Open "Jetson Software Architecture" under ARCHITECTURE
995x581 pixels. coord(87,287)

++++++

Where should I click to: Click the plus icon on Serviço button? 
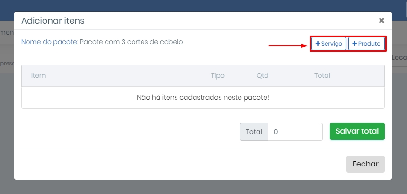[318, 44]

++++++

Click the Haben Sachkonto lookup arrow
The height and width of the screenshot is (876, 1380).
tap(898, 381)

++++++

Aim of the exercise: Reproduce the rows from the line with "Click the Haben Sachkonto lookup arrow" up to and including the line with "tap(898, 381)", updating "lookup arrow" to "dropdown arrow" and leaving everything else unchanged. Give only those lines.

Answer in full:
Click the Haben Sachkonto dropdown arrow
The height and width of the screenshot is (876, 1380).
tap(898, 381)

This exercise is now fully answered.